Luca Parmitano nell’equipaggio di Artemis III: l’Italia entra nel cuore del ritorno alla Luna
La NASA annuncia il team della missione 2027: il pilota sarà l’astronauta italiano, figura chiave nel test che dovrà certificare l’intero sistema Artemis prima dell’allunaggio.

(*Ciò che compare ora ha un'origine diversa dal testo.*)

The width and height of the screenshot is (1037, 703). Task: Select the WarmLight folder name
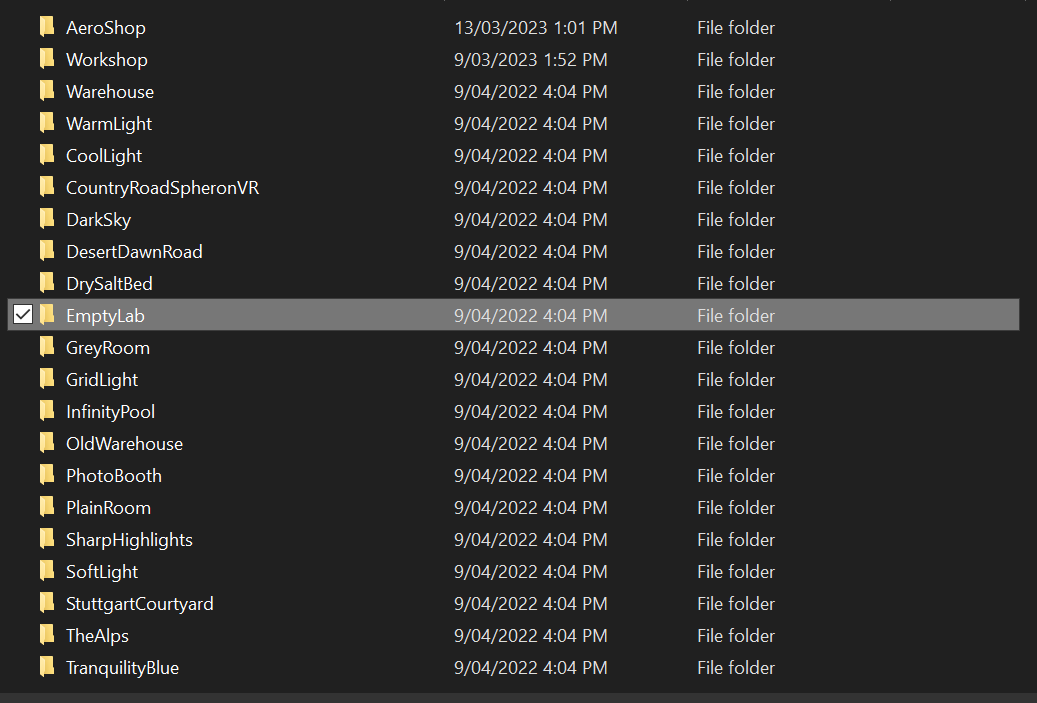pos(108,123)
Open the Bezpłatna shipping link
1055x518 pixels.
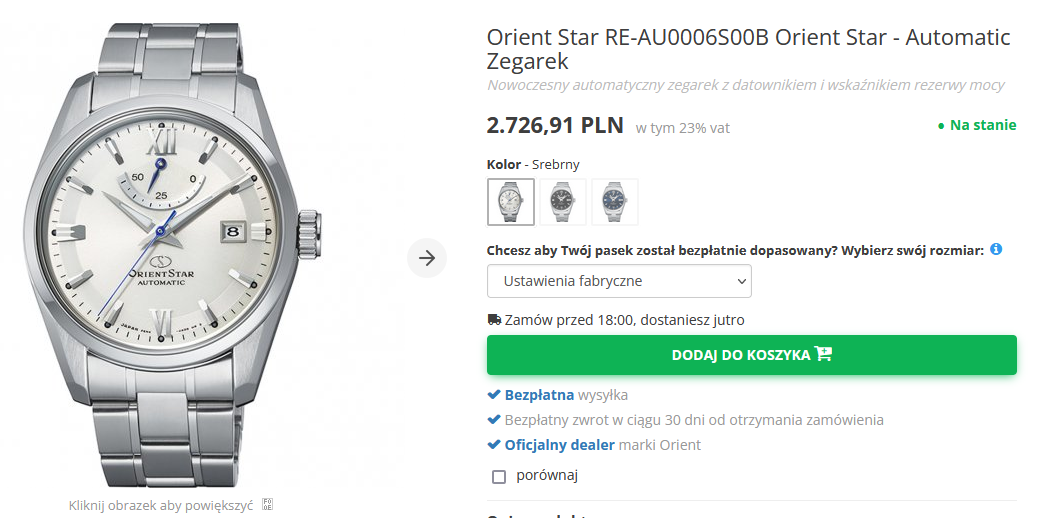539,395
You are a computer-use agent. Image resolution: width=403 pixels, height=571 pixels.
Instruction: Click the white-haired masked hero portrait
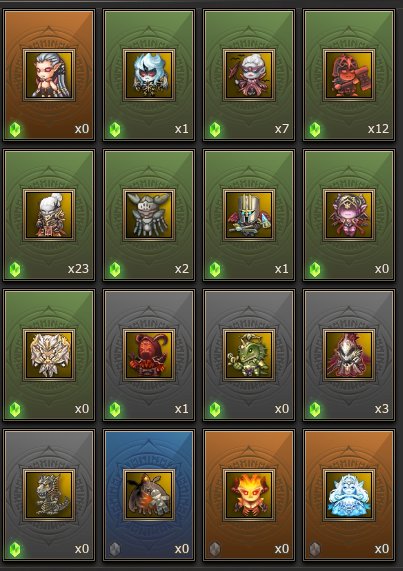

Durante un evento ufficiale trasmesso in diretta, la NASA ha annunciato l’equipaggio di Artemis III: Randy Bresnik al comando, Luca Parmitano pilota, Frank Rubio e Andre Douglas specialisti di missione . Per l’Italia non è una semplice assegnazione: Parmitano entra nella missione che dovrà validare procedure, sistemi e interoperabilità tra Orion e i lander commerciali, passaggio indispensabile verso il ritorno umano sulla Luna. La missione, riprogrammata al 2027, non prevede l’allunaggio ma un test critico in orbita terrestre bassa, necessario per certificare l’intero ecosistema Artemis dopo il successo di Artemis II . La scelta di Parmitano riflette un profilo operativo raro: due missioni sulla ISS, sei EVA e una lunga esperienza multinazionale. Il suo ruolo dialoga con la presenza industriale italiana nello European Service Module, prodotto anche da Thales Alenia Space a Torino. L’inclusione dell’astronauta ESA in un equipaggio così sensibile conferma il peso europeo nel programma e la credibilità italiana in una fase in cui la NASA privilegia sicurezza e maturità tecnologica. Un incarico che vale più del simbolo: è la prova che l’Italia è parte della struttura, non della cornice, del ritorno alla Luna.